The simple fact is I ate my blintzes when I was younger. Therefore, like Einstein, I am a genius. I can solve the holiday gift-wrapping dilemma. Years of painstaking research has proven that research is boring, so I didn’t do any of it. Instead, I looked at people, good-looking people mostly. I don’t feel it would have benefited me much to look at the ugly ones. My conclusions are simple. Wrapping presents is dumb.
I will pause a moment for the gasp of disbelief which many of you are now making. Mmmm, Mmmm, Mmmm. Now I will pause another second for all of you to realize the brilliance of my statement. Laaa, Laaa, Laaa. Now will take questions. However, since I am writing all this, and you are not here I have anticipated your questions and will now answer them. This is how true genius works.

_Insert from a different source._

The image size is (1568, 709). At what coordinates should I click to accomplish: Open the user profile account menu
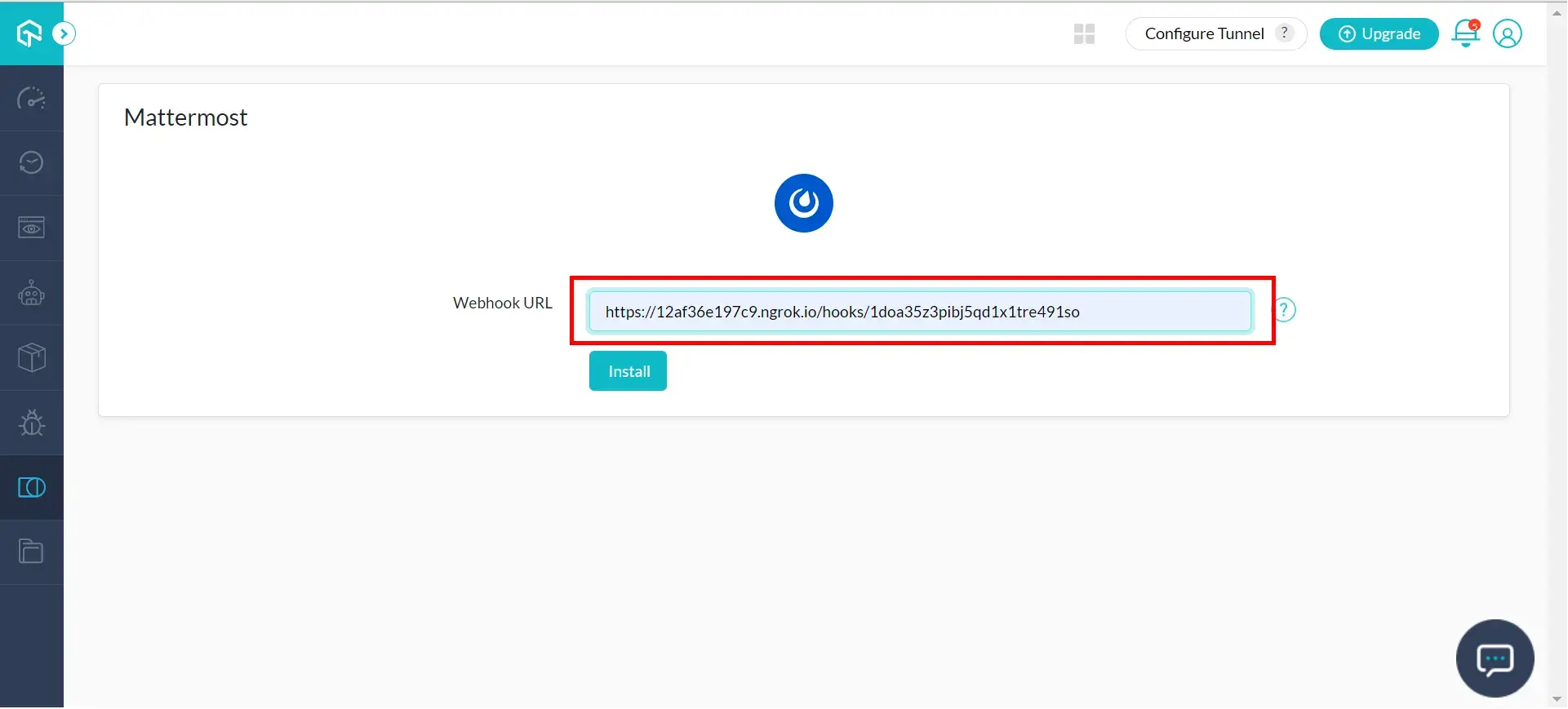(1507, 33)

Right now, most of you are asking, “What about the surprise?” I agree, if there is no wrapping paper, there is no surprise. The solution is easy. Every one of those gifts left the store in a bag, of if shipped, in a box. Ta-daa tape down the handles of the bag, and the gift is instantly wrapped. No muss no fuss. The boxes are even easier, just put the sealed cartons under the tree.
Now you’re saying, “What a great idea, but if I did that my gifts would look crappy and the others nice.” I have two answers to such questions. First, cast yourself as a trend-setter. Others will copy your actions, and in a few years, everybody will be doing it. Don’t believe me? Bell-bottoms, Boy Bands, and Candy Crush Saga, all caught on the same way. Or you can take the easy way out. Condescendingly inform everyone those boxes and store bags would have been recycled anyway. You alone are saving the planet by not contributing to the pollution problem. No one can argue with Saving the Planet, unless you live in a family of deniers. In which case, go back to the first suggestion.
Your next question is, “What about color? I want to know which presents I brought and be excited about them being given out.” Another easy answer can be found in the daily newspaper, and it’s a great one for recyclers. Yes Virginia, they still print those things. Remember also, they are printed in color. All you need to do is get off line long enough to go purchase one. I suggest you wrap larger packages in the ads, medium in the news and sports sections, and smaller in the opinions. For a few special gifts there is always the funnies.
Think of the joy on the big day. Imagine the great big smile on Jimmy’s face as he opens his new baseball uniform while tearing through the basketball scores. Mom will love getting her slippers wrapped in a lovely picture of meat, from a local grocery. For weird uncle Harold, I’m sure there’s an opinion page he’ll like. Think of the fun you’ll be having, matching each present with the perfect person getting just the right part of the paper. I’m actually shedding a little tear just thinking about it.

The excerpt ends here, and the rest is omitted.